The bad conversions manifest themselves in the precompiled binary for Windows (see the SQLite “transcript” above), so it’s not just my build that is causing the problem.
Looks like you are referring to sqlite3AtoF().
It handles UTF-8 and leading white spaces in addition to normal strtod.
If you can ignore these issues, I think it would be easy to modify the code to use standard / custom strtod() (#ifdef).
Did you try to add a ticket for it?
Like this one?
http://www.sqlite.org/cvstrac/tktview?tn=1662
@Piotr,
Yes, sqlite3AtoF(), as I mentioned in the article :).
I am an “anonymous” user so I’m not allowed to enter bug reports (see SQLite’s bug reporting policy). I tried reporting another SQLite bug through the mailing list, as per policy, but no one opened a bug report. If you have the authority, feel free to do so — for both bugs.
@Rick:
In fact you are fighting with very small differences, that will appear as long as SQLite uses own conversions. If you need more precision, maybe it would be better to store numbers as long double in integer form (for small numbers, up to 18 digits) or text form.
@Piotr,
I’m sure there are plenty of workarounds. But the fact remains that SQLite has floating-point support, and I think it should at least meet the standard of other floating-point implementations (max 1 ULP decimal to floating-point conversion error, and decimal numbers of 15 digits or less round-trip).
BTW, I’m not using this in any application — I was just evaluating it.

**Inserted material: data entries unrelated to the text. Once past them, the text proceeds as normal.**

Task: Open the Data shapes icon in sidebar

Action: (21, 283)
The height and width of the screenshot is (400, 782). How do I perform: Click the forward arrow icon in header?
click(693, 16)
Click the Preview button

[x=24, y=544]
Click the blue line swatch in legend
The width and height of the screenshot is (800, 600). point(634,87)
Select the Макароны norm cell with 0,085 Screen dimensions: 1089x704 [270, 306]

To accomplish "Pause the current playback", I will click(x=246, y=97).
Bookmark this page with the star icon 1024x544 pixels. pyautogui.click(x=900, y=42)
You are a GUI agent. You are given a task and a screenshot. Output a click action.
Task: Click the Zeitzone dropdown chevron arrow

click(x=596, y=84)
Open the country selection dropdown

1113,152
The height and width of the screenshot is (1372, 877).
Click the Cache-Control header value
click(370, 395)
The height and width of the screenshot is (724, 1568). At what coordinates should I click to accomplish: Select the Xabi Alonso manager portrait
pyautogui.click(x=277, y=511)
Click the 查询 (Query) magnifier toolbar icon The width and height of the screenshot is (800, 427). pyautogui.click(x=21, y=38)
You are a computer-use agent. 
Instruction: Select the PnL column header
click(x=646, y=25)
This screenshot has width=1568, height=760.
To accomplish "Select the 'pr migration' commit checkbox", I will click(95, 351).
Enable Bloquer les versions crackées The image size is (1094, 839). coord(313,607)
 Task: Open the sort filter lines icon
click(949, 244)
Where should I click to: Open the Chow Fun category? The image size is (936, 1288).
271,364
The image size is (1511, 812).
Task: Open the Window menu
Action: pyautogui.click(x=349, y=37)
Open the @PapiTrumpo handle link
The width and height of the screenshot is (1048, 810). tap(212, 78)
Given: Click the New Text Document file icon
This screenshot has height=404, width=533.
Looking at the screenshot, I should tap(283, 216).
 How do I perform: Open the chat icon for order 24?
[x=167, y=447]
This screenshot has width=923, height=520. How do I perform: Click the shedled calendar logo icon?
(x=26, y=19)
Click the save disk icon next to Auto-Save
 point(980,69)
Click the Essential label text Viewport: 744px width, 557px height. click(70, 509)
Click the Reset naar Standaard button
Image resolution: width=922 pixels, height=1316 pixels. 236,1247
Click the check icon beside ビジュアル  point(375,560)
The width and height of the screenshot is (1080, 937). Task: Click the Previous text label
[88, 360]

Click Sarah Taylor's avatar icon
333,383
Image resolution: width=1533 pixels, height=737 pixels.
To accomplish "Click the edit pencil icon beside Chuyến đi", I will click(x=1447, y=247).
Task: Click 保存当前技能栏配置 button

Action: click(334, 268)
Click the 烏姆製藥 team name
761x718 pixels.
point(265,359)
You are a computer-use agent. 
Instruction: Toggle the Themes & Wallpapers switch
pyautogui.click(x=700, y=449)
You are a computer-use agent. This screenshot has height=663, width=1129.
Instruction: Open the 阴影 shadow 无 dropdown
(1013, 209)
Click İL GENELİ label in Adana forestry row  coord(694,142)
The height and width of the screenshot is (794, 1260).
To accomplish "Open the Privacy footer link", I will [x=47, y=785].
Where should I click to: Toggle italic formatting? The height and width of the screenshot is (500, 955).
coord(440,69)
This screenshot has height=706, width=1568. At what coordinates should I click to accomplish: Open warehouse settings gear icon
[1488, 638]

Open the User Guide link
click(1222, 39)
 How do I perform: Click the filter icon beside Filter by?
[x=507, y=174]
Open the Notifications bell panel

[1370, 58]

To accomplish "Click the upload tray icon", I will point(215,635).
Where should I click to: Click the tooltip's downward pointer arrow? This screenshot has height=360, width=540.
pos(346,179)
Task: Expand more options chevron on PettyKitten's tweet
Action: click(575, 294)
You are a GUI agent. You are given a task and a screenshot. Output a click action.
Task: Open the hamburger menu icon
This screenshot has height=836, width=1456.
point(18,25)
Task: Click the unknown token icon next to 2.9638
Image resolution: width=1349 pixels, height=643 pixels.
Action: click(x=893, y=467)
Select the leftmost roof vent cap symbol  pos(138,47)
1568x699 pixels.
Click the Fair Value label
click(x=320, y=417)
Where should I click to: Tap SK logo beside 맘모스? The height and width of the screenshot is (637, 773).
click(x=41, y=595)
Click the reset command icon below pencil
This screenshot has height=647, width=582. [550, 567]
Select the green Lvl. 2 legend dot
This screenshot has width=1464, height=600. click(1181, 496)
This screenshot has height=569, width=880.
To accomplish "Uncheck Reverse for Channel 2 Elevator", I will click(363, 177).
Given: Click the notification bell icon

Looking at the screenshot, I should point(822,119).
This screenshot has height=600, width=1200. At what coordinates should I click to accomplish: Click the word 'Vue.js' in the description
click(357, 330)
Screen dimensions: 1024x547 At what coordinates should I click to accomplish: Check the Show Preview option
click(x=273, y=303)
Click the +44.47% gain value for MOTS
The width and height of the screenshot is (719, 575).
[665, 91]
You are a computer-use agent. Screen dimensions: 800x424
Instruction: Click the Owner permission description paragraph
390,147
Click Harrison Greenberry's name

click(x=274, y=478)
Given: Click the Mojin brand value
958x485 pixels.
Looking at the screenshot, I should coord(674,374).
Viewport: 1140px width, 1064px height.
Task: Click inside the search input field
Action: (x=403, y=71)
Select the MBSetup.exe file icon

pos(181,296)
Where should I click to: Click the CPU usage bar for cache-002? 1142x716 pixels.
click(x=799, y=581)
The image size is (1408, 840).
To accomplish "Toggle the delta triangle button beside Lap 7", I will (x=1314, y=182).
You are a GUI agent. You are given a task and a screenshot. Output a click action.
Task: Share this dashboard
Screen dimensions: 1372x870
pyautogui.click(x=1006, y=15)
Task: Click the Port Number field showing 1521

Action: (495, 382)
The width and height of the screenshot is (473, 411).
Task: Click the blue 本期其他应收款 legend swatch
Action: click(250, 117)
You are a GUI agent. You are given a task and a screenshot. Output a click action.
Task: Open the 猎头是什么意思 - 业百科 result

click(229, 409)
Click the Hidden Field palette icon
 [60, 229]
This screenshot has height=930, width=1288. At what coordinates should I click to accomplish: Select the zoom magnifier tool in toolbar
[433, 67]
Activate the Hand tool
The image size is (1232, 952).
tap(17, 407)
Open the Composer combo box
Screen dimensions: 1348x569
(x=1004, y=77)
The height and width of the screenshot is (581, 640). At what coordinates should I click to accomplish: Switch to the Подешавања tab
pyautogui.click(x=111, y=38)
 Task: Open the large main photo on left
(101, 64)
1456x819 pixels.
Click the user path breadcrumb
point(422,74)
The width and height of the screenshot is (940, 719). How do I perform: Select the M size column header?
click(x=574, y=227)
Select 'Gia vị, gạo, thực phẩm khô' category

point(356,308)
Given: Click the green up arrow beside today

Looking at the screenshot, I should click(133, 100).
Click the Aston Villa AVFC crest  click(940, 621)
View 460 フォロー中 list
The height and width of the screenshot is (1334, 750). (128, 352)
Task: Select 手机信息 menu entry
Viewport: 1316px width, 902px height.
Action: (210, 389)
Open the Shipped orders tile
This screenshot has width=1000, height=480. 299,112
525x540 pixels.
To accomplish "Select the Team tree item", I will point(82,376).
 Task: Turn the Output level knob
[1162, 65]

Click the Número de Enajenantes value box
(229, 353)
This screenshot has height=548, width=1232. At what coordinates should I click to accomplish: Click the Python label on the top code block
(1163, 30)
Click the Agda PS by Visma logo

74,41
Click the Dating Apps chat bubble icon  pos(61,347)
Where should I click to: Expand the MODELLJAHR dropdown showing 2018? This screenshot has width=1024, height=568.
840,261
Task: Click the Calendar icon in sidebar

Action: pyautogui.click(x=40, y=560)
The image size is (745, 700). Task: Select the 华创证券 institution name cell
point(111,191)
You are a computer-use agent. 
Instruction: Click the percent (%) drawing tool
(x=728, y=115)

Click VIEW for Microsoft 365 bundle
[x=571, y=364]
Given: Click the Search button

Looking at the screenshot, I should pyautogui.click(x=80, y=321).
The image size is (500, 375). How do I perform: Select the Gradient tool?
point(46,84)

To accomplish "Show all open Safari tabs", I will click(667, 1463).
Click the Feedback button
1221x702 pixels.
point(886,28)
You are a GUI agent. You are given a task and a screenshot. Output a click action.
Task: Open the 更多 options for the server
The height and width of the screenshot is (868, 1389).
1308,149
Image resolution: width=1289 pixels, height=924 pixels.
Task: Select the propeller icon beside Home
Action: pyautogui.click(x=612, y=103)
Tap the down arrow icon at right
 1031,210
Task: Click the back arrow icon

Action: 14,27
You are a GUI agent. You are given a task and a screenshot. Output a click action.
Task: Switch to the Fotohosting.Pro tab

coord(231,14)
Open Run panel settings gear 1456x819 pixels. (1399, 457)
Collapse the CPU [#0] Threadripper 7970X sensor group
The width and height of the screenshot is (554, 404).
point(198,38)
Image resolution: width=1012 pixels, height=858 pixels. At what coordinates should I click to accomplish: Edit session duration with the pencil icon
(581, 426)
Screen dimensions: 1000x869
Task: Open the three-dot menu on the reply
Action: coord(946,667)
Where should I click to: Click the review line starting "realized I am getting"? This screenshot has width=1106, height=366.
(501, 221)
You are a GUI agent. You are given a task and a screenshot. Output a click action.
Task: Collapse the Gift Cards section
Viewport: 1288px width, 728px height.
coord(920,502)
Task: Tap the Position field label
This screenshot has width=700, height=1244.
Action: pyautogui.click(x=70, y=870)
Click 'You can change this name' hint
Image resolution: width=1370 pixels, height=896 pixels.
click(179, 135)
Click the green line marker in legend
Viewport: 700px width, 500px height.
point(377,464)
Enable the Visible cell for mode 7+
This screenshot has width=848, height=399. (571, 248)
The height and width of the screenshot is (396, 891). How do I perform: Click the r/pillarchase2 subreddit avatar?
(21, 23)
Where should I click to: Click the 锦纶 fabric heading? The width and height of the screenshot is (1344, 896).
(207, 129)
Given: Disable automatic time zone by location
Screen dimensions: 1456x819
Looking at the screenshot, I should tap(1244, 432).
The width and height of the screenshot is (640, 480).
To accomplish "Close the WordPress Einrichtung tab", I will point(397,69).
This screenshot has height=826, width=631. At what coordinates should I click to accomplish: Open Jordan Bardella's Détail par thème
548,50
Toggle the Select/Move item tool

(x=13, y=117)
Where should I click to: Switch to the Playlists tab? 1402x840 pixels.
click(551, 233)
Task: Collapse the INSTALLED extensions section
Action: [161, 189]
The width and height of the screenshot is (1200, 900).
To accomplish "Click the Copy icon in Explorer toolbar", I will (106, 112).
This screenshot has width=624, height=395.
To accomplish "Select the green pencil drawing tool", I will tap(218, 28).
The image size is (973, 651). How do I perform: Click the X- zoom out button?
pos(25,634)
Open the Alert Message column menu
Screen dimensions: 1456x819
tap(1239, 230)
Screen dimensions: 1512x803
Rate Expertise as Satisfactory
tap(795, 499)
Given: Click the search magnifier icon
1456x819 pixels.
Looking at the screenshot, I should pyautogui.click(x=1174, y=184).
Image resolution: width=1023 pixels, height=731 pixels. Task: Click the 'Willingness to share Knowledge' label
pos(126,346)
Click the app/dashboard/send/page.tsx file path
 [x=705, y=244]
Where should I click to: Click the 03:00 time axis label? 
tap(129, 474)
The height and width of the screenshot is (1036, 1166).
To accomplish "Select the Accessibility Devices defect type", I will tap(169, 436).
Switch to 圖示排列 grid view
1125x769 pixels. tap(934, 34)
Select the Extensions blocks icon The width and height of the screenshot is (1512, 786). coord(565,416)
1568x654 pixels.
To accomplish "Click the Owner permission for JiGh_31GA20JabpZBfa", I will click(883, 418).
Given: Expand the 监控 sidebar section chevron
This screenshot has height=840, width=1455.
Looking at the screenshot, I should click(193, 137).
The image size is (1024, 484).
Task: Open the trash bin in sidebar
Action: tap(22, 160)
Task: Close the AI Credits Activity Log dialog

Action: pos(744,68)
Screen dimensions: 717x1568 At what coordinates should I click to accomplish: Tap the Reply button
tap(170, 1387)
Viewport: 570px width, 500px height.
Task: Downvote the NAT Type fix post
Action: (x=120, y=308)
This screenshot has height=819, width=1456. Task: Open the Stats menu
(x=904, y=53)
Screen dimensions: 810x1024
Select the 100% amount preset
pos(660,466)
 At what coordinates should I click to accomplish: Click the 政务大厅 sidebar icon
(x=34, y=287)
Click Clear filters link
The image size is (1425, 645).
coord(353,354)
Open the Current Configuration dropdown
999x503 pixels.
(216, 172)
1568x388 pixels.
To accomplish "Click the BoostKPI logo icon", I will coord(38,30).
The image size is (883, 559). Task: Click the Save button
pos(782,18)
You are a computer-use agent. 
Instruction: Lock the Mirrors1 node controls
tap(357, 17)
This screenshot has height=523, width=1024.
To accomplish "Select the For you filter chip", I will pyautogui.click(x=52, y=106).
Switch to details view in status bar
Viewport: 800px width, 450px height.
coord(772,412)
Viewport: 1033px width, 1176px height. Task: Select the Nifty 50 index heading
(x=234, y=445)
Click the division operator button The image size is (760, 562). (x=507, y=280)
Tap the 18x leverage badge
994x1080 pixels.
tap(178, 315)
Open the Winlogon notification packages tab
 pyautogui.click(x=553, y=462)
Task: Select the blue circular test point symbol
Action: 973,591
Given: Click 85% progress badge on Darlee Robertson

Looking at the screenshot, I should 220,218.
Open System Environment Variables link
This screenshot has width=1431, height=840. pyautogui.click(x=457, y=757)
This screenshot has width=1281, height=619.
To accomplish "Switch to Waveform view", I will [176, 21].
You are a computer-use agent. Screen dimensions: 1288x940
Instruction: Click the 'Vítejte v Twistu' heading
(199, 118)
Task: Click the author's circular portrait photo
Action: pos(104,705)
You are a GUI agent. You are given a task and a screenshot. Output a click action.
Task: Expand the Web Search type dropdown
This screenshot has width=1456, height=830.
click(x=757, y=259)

Today I encountered a similar issue with SQLite in the version of PHP that ships with OSX, only it is an issue with integers instead of floats. While doing some unit tests on a caching library I’m working on I had a test to confirm that the expiration date (a timestamp) put in was the same returned. Every few dozen runs of the test suite would fail on this test, as SQLite was passing back a timestamp that was one second less than what was originally put in-
Failed asserting that matches expected .
@Robert,
I just took a quick look at sqlite3.c. I see that there’s a function called parseDateOrTime() that calls sqlite3AtoF(). Maybe that comes into play in what you’re seeing?